El poder de la convergencia: hardware, memoria y conectividad
Este avance, impulsado por un hardware que ha experimentado un crecimiento exponencial desde 2010 – pasando de 312 teraflops a más de 2.200 en modelos actuales – la memoria HBM que elimina cuellos de botella y la superconexión a través de NVLink, ha transformado radicalmente la forma en que se entrena la IA. Ya no se trata de meter más cerebros en la sala, sino de crear una red neuronal distribuida, una verdadera ‘mente gigante’ en perfecta armonía.
La velocidad de procesamiento ha experimentado un cambio radical: lo que antes tardaba horas en completarse ahora requiere solo minutos. Un contraste demoledor que refleja la magnitud del cambio.

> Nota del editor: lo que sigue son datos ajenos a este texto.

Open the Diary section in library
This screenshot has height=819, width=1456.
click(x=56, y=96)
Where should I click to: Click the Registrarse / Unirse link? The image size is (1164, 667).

Pero este despliegue masivo conlleva un desafío crucial: el consumo energético. Un simple rack de servidores de IA puede igualar el consumo de cien viviendas. Sin embargo, la caída drástica en el coste de la energía solar – casi 100 veces menor en las últimas décadas – abre la puerta a una solución sostenible. Es un factor determinante para el futuro de esta Tecnología, y Microsoft y Meta están invirtiendo fuertemente en centros de datos con el objetivo de alcanzar la Superinteligencia Artificial (ASI).
La apuesta de Microsoft y Meta por la IA se traduce en una reducción de plantilla, pero en una inversión masiva en el desarrollo de agentes de IA. Estos sistemas, mucho más allá de los asistentes virtuales actuales, serán capaces de gestionar proyectos complejos, negociar contratos e incluso coordinar la logística de una empresa entera, operando de forma semiautónoma durante semanas. Estamos ante la creación de infraestructuras cognitivas que remodelarán la forma en que trabajamos y vivimos.
El cómputo global de inteligencia artificial se multiplicará por diez para 2027, un salto que exigirá una reevaluación completa de nuestros enfoques. La carrera por la ASI está en marcha, y el futuro de la inteligencia, sin duda, reside en la capacidad de crear estas 'mentes gigantes' que superarán la capacidad humana en prácticamente todos los ámbitos. Y en este juego, el consumo energético se erige como el principal – y quizás el único – obstáculo a superar.